とはいえ、自分の正体が知られているとは思わない。
それよりも気になるのは、本当にあのマーセラは、聖女なのかどうかという事だった。
「おい」
ラグイルの操縦球の中にいるジャンヌに、その神霊が呼びかける。
「あのアザウザだがな、あれは本物の聖女兵器だ。ただ、でもな、そうなんだけど――それでも本物じゃねえ」
「何? どういう事?」
「分かんねえ。触れた感触は間違いなくオレらとおんなじモンなんだけど、何か違和感があるっつーか」
「偽物――とかって事は?」
「偽物の聖女兵器なんて、少なくともオレは知らねえ。ンな奴、見た事も聞いた事もねえし、そもそも偽のオレらって何なんだよ」
「そんな事あたしに聞かれても」
「気持ち悪ィんだよ、あの感じ」
「気持ち悪いって……何それ?」
「おめぇらに例えると、なんつーかな……クスリ漬けになって、自分がなくなったヤツみてえな感じっつーか――。あいつから生きてる感じがしねえんだよ。その、ンな事は有り得ねえんだけど、中身が屍喰人になっちまった聖女兵器みてえな」
薬物漬けの神霊など、それこそ聞いた事がない。
ましてや聖女兵器が屍喰人化する事も有り得なかった。そんな事は百も承知で、ラグイルは言っているのだ。

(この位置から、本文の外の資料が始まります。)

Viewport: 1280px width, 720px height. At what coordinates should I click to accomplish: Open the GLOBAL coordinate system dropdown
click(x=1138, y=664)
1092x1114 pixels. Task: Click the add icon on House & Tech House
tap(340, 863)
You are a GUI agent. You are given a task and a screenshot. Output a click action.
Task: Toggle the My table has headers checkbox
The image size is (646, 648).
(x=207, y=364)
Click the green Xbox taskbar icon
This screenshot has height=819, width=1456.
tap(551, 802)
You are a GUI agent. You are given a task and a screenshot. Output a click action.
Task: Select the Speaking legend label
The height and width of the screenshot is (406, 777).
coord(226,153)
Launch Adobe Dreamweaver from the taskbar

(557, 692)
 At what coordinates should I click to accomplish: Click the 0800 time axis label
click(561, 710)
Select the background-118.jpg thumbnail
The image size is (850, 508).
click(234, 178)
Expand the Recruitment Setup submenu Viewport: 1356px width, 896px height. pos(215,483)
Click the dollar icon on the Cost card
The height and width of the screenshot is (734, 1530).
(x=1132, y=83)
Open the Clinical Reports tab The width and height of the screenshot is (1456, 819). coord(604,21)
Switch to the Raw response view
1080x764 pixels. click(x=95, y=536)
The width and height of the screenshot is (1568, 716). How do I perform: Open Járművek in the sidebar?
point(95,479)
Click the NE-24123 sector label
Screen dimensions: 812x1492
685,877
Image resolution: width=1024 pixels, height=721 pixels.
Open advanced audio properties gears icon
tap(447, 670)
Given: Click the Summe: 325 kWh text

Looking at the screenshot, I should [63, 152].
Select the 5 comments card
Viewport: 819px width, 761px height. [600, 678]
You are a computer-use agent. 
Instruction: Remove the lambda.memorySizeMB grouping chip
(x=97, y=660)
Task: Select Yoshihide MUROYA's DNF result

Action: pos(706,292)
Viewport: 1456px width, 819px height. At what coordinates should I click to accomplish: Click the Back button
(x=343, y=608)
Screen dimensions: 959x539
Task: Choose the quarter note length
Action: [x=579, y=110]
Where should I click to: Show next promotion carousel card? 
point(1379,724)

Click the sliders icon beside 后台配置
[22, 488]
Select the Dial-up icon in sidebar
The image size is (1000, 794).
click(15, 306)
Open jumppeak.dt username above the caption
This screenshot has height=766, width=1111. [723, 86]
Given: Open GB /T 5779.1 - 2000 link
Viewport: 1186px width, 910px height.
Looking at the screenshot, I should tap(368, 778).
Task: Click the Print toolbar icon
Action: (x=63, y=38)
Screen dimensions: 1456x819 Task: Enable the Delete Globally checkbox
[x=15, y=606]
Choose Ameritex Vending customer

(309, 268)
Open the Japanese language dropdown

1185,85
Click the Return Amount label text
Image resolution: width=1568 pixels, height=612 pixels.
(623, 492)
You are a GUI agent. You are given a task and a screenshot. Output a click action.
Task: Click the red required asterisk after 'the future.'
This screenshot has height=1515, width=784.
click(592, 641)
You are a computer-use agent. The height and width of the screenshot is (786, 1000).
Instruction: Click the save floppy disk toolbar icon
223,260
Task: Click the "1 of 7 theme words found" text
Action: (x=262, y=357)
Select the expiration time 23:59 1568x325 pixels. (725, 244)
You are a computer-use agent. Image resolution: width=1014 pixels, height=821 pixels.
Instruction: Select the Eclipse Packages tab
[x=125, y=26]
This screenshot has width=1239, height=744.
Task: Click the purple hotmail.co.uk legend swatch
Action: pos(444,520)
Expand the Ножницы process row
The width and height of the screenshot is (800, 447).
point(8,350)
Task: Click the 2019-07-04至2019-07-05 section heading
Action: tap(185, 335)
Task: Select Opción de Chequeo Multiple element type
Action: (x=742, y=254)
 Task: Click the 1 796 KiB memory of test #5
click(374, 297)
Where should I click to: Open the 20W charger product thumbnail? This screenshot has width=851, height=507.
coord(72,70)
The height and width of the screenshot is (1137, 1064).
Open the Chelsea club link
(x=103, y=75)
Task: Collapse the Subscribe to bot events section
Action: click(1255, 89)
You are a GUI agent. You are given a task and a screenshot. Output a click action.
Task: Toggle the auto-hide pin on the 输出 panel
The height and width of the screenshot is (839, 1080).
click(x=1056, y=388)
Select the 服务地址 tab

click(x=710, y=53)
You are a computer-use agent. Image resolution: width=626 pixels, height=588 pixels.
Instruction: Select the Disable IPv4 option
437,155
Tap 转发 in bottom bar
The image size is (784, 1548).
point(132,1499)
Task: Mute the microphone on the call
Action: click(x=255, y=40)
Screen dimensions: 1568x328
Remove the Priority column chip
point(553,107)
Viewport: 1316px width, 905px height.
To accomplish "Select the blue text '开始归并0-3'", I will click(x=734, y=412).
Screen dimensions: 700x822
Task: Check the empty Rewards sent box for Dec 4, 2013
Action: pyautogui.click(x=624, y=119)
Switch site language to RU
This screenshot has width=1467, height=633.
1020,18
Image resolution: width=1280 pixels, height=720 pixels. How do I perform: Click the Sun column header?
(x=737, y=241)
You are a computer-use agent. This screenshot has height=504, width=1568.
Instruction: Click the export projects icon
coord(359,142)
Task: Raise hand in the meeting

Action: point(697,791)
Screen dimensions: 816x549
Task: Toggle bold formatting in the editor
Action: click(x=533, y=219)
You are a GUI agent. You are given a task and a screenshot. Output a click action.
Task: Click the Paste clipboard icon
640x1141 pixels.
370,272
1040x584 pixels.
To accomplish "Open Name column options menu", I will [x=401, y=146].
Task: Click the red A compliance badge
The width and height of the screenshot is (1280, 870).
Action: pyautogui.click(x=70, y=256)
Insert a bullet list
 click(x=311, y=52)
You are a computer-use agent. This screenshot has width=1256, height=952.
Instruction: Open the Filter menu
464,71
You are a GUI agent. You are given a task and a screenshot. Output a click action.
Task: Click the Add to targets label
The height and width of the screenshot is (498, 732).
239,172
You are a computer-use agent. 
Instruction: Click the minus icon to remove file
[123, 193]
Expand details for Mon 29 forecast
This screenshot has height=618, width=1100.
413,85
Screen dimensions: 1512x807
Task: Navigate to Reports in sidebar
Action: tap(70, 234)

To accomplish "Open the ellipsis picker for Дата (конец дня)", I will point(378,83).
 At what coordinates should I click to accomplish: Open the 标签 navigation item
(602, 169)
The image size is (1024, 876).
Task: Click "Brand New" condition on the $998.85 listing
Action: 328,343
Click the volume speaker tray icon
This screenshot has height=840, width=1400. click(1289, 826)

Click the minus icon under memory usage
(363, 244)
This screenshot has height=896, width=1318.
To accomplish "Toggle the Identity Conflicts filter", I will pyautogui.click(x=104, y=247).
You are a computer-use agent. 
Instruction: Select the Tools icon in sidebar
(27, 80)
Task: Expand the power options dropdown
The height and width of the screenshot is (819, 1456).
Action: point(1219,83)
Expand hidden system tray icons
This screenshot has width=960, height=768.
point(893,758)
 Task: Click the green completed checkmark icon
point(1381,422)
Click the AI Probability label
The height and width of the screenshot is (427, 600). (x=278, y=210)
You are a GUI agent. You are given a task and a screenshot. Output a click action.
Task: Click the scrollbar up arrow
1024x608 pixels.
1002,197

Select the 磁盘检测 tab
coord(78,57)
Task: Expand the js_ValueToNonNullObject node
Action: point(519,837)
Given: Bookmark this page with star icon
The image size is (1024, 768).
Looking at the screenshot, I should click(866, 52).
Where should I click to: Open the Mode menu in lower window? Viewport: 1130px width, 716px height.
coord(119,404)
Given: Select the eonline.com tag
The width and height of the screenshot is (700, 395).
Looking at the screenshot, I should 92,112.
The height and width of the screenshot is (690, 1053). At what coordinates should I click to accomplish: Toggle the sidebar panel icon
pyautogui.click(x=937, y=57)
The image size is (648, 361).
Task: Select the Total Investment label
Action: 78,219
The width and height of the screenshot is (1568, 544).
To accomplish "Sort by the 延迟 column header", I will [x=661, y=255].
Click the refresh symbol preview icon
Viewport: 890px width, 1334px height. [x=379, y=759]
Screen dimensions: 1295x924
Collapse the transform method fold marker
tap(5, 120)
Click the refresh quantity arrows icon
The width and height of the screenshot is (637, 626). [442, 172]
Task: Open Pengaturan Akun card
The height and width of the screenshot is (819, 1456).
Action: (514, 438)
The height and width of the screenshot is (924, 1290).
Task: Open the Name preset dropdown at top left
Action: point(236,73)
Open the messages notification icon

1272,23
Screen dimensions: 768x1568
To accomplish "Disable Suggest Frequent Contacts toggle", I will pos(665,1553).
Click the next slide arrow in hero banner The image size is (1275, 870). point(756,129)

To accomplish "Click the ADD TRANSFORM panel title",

「その証拠に、さっきからあいつに呼び掛けてんだけど、うんともすんとも言いやがらねえ。無視されてるんじゃなくって、まるで壁か人形にでも話しかけてるような感覚だぜ」
神霊は、超感覚念話のような形で意思疎通が図れる事を、ジャンヌは後から教わる事になる。
「あんたさ、前にあのアザウザって神霊を知ってるみたいな事言ってたじゃない。あんたの知ってるそのアザウザは、今目の前にいるのと全然違うって事?」
「全然どころじゃねえ。オレの知ってるアレは、神霊っつーより小聖霊て言ってもいいくらい、低級のヘボ野郎なんだ。本来は、こっちの世界に顕現出来る力すらねえ奴なんだぞ。そんなのがこっちで聖女兵器になってるってのが、そもそも怪訝しすぎるんだよ」
「それってつまり……どういう事?」
「だからオレが分かるわけねーだろ。いいか、オレが言いたいのは気をつけろって事だ」
普段は悪態と小馬鹿にする事しか言わないラグイルが、いつもと違う声で警告する。それだけに、ジャンヌの表情も変わった。
「どうにも怪訝しすぎる。オレが遅れを取るなんて事は万に一つもねえけど、警戒はしろ。何だったら〝本気〟を出したっていい」
「〝本気〟って、まさか――〝金枝篇〟を……?」
「その覚悟は持っておけって事だ」
アザウザとマーセラに対し、油断していたわけでも侮っていたわけでもなかった。
けれども己の相棒の一言で、ジャンヌは意識を改める。
以前に倒したアザウザとは別物だと考えるべきなのは勿論、邪霊退治と比べても比較にならない相手。聖女兵器同士の対決に等しい、いやそれ以上の戦いであるとラグイルは告げたのだ。
巨大な個体同士の世界を変えかねない戦い――即ち、巨人戦争であると。